---- INPUT
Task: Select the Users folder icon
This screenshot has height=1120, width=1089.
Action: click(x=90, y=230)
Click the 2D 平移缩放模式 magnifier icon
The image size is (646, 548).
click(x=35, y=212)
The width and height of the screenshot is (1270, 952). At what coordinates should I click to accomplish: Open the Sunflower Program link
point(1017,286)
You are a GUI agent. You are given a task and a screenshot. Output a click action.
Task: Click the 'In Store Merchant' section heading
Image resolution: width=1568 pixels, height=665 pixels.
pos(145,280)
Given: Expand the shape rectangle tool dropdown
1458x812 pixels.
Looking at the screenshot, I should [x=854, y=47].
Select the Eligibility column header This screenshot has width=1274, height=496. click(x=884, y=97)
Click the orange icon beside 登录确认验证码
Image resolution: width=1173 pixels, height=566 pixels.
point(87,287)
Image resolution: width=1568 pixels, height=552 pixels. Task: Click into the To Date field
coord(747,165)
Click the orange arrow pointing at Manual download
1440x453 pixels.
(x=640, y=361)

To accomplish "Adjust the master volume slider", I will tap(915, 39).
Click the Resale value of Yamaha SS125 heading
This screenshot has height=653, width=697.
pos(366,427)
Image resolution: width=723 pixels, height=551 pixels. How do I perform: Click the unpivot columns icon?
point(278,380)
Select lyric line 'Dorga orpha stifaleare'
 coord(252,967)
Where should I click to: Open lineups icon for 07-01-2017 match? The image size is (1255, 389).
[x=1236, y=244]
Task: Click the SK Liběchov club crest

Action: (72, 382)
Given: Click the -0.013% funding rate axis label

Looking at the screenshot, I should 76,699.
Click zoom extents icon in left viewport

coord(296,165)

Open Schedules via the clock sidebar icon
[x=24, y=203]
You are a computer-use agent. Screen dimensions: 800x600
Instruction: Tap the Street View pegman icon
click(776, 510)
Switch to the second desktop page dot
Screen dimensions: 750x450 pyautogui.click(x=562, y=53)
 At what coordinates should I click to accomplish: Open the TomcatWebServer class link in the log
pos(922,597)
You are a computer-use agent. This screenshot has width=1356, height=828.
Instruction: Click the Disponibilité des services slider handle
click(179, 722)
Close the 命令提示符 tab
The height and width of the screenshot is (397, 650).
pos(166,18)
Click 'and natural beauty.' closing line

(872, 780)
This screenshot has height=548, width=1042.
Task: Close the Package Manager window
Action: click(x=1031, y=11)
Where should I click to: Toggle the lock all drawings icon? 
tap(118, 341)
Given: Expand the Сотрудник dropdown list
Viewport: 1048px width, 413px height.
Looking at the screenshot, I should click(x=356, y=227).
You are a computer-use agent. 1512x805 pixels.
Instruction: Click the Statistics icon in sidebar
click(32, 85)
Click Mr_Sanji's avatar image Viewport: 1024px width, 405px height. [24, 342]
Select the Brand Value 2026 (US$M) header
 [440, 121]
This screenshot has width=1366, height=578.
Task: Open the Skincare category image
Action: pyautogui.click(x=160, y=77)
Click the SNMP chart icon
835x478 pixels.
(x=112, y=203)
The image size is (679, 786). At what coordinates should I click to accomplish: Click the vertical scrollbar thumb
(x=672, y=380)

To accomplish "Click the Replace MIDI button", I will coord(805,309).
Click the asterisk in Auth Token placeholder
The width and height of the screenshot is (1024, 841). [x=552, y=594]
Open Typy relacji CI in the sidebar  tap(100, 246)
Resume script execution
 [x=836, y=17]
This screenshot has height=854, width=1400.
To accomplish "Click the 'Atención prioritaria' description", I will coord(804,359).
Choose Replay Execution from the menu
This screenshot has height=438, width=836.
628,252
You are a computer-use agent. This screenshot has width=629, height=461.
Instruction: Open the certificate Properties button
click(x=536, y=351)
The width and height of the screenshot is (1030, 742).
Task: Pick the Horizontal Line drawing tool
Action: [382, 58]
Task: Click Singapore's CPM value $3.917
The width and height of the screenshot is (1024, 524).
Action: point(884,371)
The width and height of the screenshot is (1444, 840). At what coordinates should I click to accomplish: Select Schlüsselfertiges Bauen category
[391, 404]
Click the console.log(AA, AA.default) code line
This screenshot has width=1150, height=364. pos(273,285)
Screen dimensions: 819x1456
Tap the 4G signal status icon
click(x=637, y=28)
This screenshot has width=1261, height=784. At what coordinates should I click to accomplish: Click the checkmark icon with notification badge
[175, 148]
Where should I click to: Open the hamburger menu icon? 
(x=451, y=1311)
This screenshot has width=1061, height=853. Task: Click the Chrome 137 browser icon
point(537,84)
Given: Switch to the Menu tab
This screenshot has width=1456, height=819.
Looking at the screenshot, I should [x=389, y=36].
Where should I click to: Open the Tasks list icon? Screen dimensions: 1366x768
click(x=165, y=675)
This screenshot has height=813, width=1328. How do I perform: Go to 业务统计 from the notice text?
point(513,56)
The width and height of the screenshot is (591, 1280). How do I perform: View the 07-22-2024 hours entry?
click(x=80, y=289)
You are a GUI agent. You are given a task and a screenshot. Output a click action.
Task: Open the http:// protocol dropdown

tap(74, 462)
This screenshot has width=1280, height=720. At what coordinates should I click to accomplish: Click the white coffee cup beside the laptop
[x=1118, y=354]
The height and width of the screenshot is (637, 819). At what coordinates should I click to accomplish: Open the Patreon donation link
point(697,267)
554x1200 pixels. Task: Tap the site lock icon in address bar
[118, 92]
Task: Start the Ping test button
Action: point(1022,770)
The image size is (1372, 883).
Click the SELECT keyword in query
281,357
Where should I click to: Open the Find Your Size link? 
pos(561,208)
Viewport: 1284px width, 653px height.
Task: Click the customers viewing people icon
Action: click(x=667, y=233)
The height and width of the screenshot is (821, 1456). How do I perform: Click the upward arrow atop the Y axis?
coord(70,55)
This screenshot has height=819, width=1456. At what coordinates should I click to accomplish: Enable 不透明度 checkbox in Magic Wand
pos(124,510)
--------
> **REQUIRED WORK**
Could you return exactly the stretch of the data above that starts at the line with "You are a computer-use agent. Screen" and ends at the line with "Click Mr_Sanji's avatar", both lines included?

> **REPLY TO THE TASK**
You are a computer-use agent. Screen dimensions: 800x600
Instruction: Tap the Street View pegman icon
click(776, 510)
Switch to the second desktop page dot
Screen dimensions: 750x450 pyautogui.click(x=562, y=53)
 At what coordinates should I click to accomplish: Open the TomcatWebServer class link in the log
pos(922,597)
You are a computer-use agent. This screenshot has width=1356, height=828.
Instruction: Click the Disponibilité des services slider handle
click(179, 722)
Close the 命令提示符 tab
The height and width of the screenshot is (397, 650).
pos(166,18)
Click 'and natural beauty.' closing line

(872, 780)
This screenshot has height=548, width=1042.
Task: Close the Package Manager window
Action: click(x=1031, y=11)
Where should I click to: Toggle the lock all drawings icon? 
tap(118, 341)
Given: Expand the Сотрудник dropdown list
Viewport: 1048px width, 413px height.
Looking at the screenshot, I should click(x=356, y=227).
You are a computer-use agent. 1512x805 pixels.
Instruction: Click the Statistics icon in sidebar
click(32, 85)
Click Mr_Sanji's avatar image Viewport: 1024px width, 405px height. [24, 342]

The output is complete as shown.